TASKS
a – In the article on U.S. strategy in Afghanistan, shorten the paragraph that begins "As U.S. troops ended their deadliest month" and keep its main facts.
b – Name every person identified by name in the article on U.S. strategy in Afghanistan.
c – Answer these questions from the article on U.S. strategy in Afghanistan:
(i) What total number of U.S. troops is the buildup expected to reach by the end of the year?
(ii) How many U.S. troops died in August, according to the article?
(iii) What review did Bruce Riedel head earlier this year?

START EXTRACT TO READ

The top U.S. general in Afghanistan wants a new focus on strengthening and partnering with Afghan security forces “down to the platoon level” and will review the current use of informal “tribal” militia for fear they could lead to the resurgence of warlordism, U.S. military officials and civilian specialists say.

As U.S. troops ended their deadliest month in Afghanistan, Gen. Stanley McChrystal on Monday gave the Pentagon and NATO a long-awaited reassessment of strategy in the 8-year-old war. While it did not ask for a specific number of additional U.S. troops, a U.S. military official familiar with the assessment said a request for “necessary resources” to implement the strategy would come soon. The official spoke on the condition of anonymity to give U.S. and NATO leaders time to consider the review.

Outside advisers have recommended 20,000 to 30,000 additional American military personnel in Afghanistan on top of the buildup to 68,000 troops by the end of the year, but that number may be difficult for the Pentagon, White House and Capitol Hill to digest. Two more U.S. soldiers died Monday, bringing to 47 the U.S. toll for August.

“The situation in Afghanistan is serious, but success is achievable and demands a revised implementation strategy, commitment and resolve, and increased unity effort,” Gen. McChrystal said Monday in a press release.

Bruce Riedel, who headed the administration’s Afghanistan-Pakistan review earlier this year, said “there is a huge debate starting behind the scenes” on how many U.S. troops are necessary to turn around the situation in Afghanistan, where the Taliban have made significant gains.

“How big do we want to do this?” Mr. Riedel said. “The generals will want more but face a reluctant Democratic Party and a very anxious White House.”

While some analysts have suggested another 20,000 to 30,000 troops, Defense Secretary Robert M. Gates will be “more conservative,” Mr. Riedel said. “They really need more trainers but there aren’t enough, so they will take combat troops and turn them into trainers,” he said.

Mr. Gates told Bloomberg TV Monday that he had asked Gen. McChrystal to assess “the implications of significant additional forces in terms of the foreign footprint in Afghanistan, whether the Afghans will see this as us becoming more of an occupier or their partner and how do you differentiate those and how do you make sure you don’t lose their confidence in us as their partner.”

END EXTRACT TO READ
START THE DATA

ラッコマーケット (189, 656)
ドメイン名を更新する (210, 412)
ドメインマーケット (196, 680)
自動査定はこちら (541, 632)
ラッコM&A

END THE DATA

SOLVED PROBLEMS
a – As U.S. troops finished their deadliest month in Afghanistan, Gen. Stanley McChrystal gave the Pentagon and NATO a long-awaited strategy reassessment on Monday. It named no specific number of extra U.S. troops. However, a U.S. military official said a request for "necessary resources" would come soon. The official spoke anonymously to give U.S. and NATO leaders time to consider the review.

b –
Gen. Stanley McChrystal
Bruce Riedel
Defense Secretary Robert M. Gates

c –
(i) 68,000 troops.
(ii) 47.
(iii) The administration's Afghanistan-Pakistan review.